IT Risk Analyst / Permanent Controller
CONSORT Group • Porto
Publicado em 02/04/2026 às 12:34
Full-time
Informática (Programação)
Remoto
Descrição da Vaga
Every moment counts. Especially those you live to the fullest. Welcome to Consort Group.
For over 30 years, Consort Group has been helping companies leverage their data and infrastructure. It is backed by two leaders, Consortis and Consortia, and places people and social responsibility at the heart of its values.
This is your future team
Established in 2021, Consort Portugal supports the strategic offshoring choices of our clients, particularly in Europe, and brings our expertise in infrastructure services to the Portuguese market. With a team of around 45 employees, our Service Center based in Porto is developing a dynamic nearshore business, offering the French and European markets an environment of excellence and high potential.
IT Risk Analyst / Permanent Controller
This is your mission
Are you passionate about cybersecurity, risk management, and digital resilience? Then this position is for you.
As IT Risk Analyst / Permanent Controller, you will be responsible for identifying, analyzing, and monitoring cyber and operational risks within IT payment services in our ecosystem.
Build side:
* Define and promote cybersecurity governance frameworks for IT payment services.
* Support IT teams in understanding, managing, and mitigating cyber risks within their activities.

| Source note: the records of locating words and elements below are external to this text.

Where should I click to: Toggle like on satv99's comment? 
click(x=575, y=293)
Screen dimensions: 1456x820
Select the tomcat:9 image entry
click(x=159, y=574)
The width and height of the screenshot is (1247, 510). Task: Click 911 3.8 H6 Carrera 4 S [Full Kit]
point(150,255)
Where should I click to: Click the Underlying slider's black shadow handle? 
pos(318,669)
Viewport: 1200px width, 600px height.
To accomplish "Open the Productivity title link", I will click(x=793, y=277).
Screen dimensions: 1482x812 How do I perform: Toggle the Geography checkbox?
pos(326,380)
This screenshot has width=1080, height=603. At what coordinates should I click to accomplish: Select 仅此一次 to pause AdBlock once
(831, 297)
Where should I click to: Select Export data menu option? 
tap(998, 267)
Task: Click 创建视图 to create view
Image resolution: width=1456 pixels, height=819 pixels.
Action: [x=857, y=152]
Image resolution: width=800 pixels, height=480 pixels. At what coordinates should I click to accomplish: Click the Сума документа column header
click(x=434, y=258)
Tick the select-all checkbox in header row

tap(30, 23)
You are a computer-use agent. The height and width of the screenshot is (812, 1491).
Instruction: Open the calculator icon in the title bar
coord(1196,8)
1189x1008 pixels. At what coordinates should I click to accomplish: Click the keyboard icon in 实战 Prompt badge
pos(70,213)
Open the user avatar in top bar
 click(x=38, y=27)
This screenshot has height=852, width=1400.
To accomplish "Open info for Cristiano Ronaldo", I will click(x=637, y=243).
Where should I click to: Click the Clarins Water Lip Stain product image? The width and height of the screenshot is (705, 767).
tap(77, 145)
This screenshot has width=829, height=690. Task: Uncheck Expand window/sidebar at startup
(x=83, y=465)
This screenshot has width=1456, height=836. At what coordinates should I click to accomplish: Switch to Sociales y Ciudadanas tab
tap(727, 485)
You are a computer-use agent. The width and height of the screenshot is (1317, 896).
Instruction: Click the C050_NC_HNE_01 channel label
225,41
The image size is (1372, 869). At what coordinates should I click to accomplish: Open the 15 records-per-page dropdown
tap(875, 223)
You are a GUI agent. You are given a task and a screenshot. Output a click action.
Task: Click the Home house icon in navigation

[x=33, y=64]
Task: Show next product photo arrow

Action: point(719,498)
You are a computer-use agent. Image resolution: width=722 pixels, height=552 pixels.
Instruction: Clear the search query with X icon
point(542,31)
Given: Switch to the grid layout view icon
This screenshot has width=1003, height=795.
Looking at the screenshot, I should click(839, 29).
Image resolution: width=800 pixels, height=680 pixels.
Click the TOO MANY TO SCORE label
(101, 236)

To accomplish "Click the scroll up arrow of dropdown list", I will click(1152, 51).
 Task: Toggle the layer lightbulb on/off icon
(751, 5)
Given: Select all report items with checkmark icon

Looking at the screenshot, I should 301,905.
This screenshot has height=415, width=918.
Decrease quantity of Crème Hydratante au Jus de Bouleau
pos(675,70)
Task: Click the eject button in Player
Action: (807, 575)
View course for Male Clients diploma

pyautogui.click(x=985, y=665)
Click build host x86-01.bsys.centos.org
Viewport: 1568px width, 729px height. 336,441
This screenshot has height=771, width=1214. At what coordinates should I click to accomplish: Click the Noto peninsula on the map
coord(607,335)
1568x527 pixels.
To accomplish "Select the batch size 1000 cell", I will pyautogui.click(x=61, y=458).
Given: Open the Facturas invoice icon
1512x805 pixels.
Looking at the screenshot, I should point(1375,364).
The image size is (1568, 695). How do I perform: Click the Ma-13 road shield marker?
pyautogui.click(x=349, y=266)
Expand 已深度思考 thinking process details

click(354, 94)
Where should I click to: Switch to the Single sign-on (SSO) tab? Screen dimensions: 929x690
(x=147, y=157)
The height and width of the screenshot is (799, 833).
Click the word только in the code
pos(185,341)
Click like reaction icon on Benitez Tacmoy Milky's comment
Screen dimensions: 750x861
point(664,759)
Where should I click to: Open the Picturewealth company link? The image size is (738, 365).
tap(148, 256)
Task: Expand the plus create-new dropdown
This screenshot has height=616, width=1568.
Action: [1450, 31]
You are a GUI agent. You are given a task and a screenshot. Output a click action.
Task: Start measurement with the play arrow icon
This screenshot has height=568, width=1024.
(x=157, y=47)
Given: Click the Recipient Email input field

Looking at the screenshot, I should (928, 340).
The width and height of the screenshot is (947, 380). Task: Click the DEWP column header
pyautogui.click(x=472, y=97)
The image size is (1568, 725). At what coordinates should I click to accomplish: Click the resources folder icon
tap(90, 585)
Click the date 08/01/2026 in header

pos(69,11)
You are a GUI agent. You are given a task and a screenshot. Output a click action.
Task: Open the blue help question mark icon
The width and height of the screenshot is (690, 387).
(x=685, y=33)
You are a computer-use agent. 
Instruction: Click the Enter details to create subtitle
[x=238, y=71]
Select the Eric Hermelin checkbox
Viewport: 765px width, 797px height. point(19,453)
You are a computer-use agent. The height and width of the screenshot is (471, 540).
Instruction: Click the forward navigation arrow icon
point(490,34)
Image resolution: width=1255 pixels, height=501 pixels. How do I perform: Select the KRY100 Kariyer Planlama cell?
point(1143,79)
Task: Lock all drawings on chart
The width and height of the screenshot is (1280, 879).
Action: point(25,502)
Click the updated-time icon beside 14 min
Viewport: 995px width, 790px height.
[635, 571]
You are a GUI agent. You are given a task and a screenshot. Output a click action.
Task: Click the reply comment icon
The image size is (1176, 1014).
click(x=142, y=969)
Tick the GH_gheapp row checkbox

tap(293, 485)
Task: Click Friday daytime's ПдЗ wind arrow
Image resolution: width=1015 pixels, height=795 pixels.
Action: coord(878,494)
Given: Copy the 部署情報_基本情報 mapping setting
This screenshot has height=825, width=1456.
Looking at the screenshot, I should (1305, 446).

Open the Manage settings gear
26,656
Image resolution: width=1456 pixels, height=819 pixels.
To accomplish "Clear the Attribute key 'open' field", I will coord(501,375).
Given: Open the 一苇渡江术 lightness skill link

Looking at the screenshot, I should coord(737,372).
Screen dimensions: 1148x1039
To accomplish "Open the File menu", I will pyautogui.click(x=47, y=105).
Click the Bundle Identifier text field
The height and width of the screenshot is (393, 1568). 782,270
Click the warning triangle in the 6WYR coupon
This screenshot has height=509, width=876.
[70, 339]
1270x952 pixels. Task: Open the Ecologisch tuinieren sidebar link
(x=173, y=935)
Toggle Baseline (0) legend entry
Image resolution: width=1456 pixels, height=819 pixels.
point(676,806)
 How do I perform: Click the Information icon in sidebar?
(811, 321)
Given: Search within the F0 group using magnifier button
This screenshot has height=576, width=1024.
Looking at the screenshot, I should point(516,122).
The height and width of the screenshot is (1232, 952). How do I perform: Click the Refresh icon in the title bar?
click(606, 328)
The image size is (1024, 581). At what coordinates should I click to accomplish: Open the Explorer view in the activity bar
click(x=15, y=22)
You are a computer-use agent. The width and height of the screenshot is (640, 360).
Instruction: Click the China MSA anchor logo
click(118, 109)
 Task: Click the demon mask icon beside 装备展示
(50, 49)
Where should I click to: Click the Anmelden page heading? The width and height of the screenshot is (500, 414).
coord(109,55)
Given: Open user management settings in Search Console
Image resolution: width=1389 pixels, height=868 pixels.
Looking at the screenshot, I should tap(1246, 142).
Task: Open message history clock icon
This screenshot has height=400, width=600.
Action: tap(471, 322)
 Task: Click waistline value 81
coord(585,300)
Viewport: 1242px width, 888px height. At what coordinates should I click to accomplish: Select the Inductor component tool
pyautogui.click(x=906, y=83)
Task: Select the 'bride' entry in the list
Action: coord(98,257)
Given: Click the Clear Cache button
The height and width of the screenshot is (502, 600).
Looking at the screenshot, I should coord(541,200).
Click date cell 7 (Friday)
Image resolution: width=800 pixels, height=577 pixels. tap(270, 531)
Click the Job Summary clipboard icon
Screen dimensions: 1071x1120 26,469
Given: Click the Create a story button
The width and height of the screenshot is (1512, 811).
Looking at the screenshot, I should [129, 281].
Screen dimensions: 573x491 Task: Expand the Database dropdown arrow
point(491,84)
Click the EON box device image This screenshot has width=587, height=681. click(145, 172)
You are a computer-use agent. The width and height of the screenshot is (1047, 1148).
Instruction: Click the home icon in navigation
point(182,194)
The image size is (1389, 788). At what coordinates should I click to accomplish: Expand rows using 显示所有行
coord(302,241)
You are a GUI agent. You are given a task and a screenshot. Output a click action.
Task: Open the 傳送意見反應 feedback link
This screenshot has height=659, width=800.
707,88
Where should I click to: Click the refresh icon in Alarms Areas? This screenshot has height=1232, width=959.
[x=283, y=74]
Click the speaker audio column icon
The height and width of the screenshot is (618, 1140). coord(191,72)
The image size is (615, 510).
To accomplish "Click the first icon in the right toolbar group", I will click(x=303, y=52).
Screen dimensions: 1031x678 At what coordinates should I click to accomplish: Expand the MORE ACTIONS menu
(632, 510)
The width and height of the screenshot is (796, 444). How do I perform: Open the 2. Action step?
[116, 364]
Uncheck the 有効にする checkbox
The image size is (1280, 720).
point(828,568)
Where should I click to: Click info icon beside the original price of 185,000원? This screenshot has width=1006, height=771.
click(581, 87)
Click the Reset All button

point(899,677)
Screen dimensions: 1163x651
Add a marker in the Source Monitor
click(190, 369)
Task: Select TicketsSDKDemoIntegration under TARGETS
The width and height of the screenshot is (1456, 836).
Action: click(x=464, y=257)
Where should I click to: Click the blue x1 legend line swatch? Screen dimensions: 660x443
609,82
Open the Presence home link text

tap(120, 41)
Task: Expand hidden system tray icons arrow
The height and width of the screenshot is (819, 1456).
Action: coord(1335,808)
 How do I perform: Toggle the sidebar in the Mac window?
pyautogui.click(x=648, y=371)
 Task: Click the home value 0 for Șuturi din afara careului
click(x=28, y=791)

* Contribute to the risk landscape definition by integrating operational risk inputs such as RCSA results and historical incidents.
* Collaborate with security, development, and production teams to integrate risk management practices into IT processes.
* Participate in risk management exercises, audits, and third-party risk assessments.
Run side:
* Execute permanent control activities covering ICT and non-ICT risks within the IT payment services perimeter.
* Identify and analyze operational risks by performing root cause analysis and impact assessments.
* Monitor remediation actions and ensure effective implementation of corrective measures.
* Provide risk reporting and consolidated risk views to cybersecurity and risk leadership.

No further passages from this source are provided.